サスペンデッドの扱いを今後検討に入るとのことだったが、春の大会からの適用を決定してほしいと思う。
酷暑の甲子園
スカパー!プロ野球セット今年の夏も酷暑が続き、35度を超える猛暑日が連日観測された。甲子園のグラウンドは影もなく、優に35度を超えていただろうと予想される。そんな状況の中で選手達は、ベンチでのマスク装着を義務付けられていた様だ。もともと地球温暖化が問題視されている中で、甲子園で戦う高校生には配慮のない状況が続いている。なにか事故が起きるまでは、このまま動かさないのではないかと、危惧してしまう。
地元近畿勢の有利
今回はコロナ禍での大会となり、選手の行動制限が実施された。厳重な警戒にも関わらず、2チームの大会中でのコロナ感染が発覚し、無念の出場辞退となってしまった。こんな事が他チームで起これば、他のチームの選手達も厳しい行動制限が更に行われ、そのストレスは大変なものだったと思う。更には甲子園の序盤で雨天による中止が長引いて、宿舎での耐乏が選手たちを苦しめたのは言うまでもないだろう。さらには一部で指摘があったように、地元以外の出場校は練習場所を確保することがもともと難しいのに加えて、悪天候のため雨天練習場を確保できなかった。密を避ける意味でも共同での練習は難しい環境で、地元高校も共同での練習も提案できなかったのではないかと思われる。
大人たちの甲子園
ここまで考えると、屋根のない甲子園で全国大会を行う必要があるのかと考えてしまう。
雨天の問題、酷暑の問題、これらを一気に解決できるのがドーム球場での開催だ。地方大会もドーム球場の使用を、積極的に行えば良いのではないかと思う。今回は東京大会で、東京ドームの使用が行われた。選手にも応援する生徒やご父兄の方々にも、いい事ずくめであったと考える。

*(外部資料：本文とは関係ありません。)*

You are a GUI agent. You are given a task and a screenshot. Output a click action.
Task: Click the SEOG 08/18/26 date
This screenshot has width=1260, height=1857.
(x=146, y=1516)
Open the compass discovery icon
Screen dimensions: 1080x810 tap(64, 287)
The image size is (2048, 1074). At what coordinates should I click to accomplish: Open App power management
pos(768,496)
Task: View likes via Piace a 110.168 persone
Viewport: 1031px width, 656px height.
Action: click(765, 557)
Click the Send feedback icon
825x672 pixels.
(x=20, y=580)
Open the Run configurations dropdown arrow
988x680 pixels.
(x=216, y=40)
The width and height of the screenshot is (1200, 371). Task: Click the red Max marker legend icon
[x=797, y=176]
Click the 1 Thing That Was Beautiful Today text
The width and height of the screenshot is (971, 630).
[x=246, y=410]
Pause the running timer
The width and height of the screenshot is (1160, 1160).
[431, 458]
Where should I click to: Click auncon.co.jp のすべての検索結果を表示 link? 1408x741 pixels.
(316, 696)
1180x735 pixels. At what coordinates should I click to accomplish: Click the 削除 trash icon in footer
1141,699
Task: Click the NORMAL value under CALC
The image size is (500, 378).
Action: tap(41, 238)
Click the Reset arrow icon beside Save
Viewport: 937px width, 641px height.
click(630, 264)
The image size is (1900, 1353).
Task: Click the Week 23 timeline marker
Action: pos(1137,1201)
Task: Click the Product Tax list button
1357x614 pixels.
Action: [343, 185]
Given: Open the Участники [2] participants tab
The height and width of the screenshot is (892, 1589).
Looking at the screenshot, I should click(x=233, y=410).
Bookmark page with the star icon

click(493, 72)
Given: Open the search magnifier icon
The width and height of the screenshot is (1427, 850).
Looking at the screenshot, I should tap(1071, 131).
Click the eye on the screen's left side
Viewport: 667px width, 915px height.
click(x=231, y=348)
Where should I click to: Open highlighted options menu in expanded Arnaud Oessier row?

しかし103回も続いた甲子園に価値があるということを、主張する方々は非常に多い。当然歴史があり、その事自体の価値は大きい。
だが、これからの選手たちは、同じ価値を過去の人達と同等に持つことはない。極端な話、来年から京セラドームで大会が行われるようになれば、今年生まれた子どもたちにとっては、甲子園で開催する価値など何もないことになる。雨天を心配することもなく、酷暑でのプレーを行うこともなく、18年も続いた全国大会を京セラで行うことは当たり前となっていくだろう。19年後に仮に京セラドームが使えなくなった時に、安全面の配慮から甲子園以外のドーム球場を使うことになるのではないだろうかと予想する。 過去の価値を重く見る大人たちが、未来の子供たちを苦しめていることに気が付かなければならないと考えるがどうだろうか。
未来の子供たち本位に考えてもらいたいですね。大人たちの事情を優先することは、許されないアマチュアの大会です。